Something blurred at him from very nearby. Miller's last thought was, Oh, there's the skinny guy now.
DON "FORK" BORK, leader of the Nashville Road Sharks, couldn't believe what he was seeing when the shrimpy little guy did some sort of a judo jab that sent Virgil into a sudden spin. Virgin Killer Miller was a massive slab of meat that should have taken hydraulics and diesel power to manipulate.

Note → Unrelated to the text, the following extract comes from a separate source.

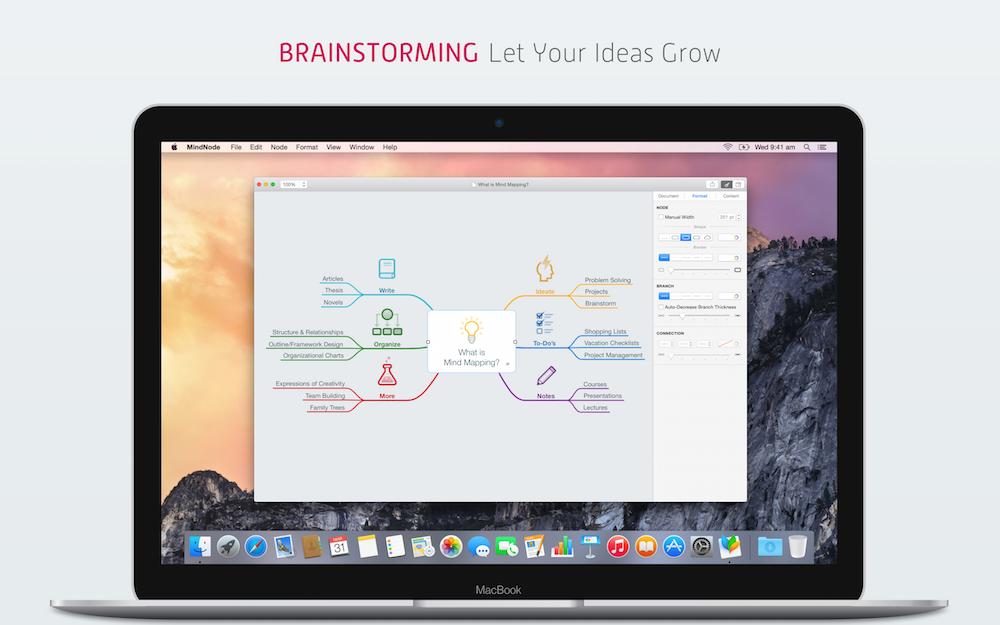
Task: Toggle Auto-Decrease Branch Thickness
Action: 661,307
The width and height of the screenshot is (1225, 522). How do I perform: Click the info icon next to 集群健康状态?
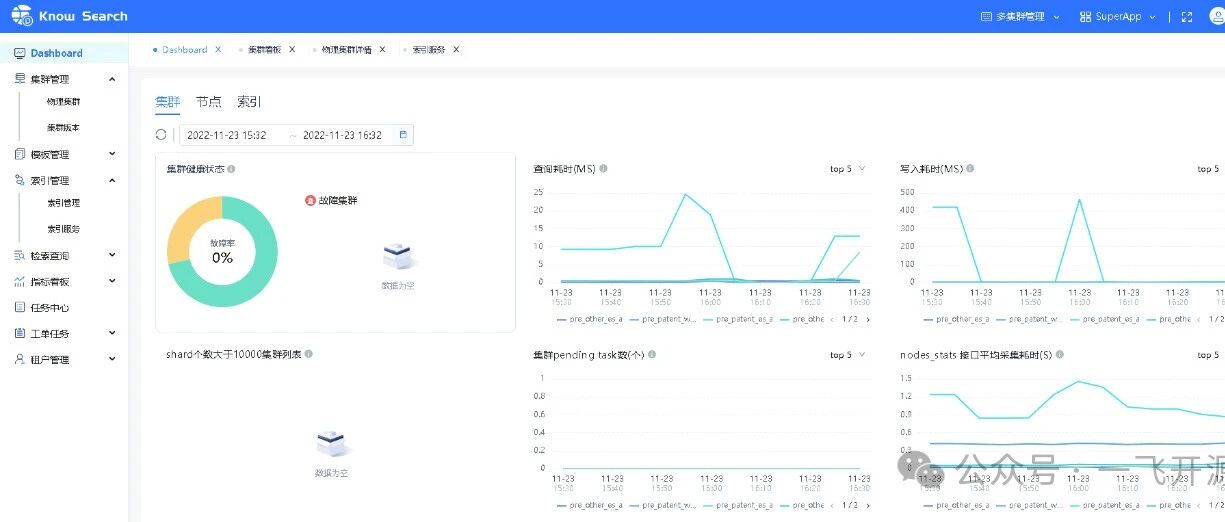point(231,169)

Then the shrimpy guy who did the judo trick vanished, reappeared out of nowhere and poked Virgin Killer in the face. Not a two-finger Moe-poke to the eyeballs, but a one-finger stab at the forehead. A red blossom appeared an Virgil's forehead. Virgil rolled his eyes up at the gaping hole, then collapsed without a sound.
Fork wouldn't have thought it possible to get more angry than he already was. The Road Sharks had been so filled with their righteous indignation that Fork postponed their plans for the night. That liquor store and its gook owner would be there for the taking tomorrow. The Rock Hard was an insult that needed to be avenged now. Every man and woman in the place was an enemy of every Road Shark.
And now one of those men had just killed Fork's blood brother.
"You'll pay for that, sonny," he growled.
Remo Williams found himself on the receiving end of a real-estate broker who had been reduced to a mess of wild limbs in a thousand-dollar suit. The real-estate broker made a noise like a siren, which ended in a question mark when he was intercepted with amazing gentleness.
Remo put the guy in the expensive suit on his feet. "Well, don't just stand there," Remo said, waving at the door.
The man sped off. Fork Bork bellowed and came at Remo, and Remo moved to intercept. Fork never saw him coming.
What Fork saw was his own arms leaving, one in either direction. The blood was leaving his body, too, in gushes. That couldn't be good.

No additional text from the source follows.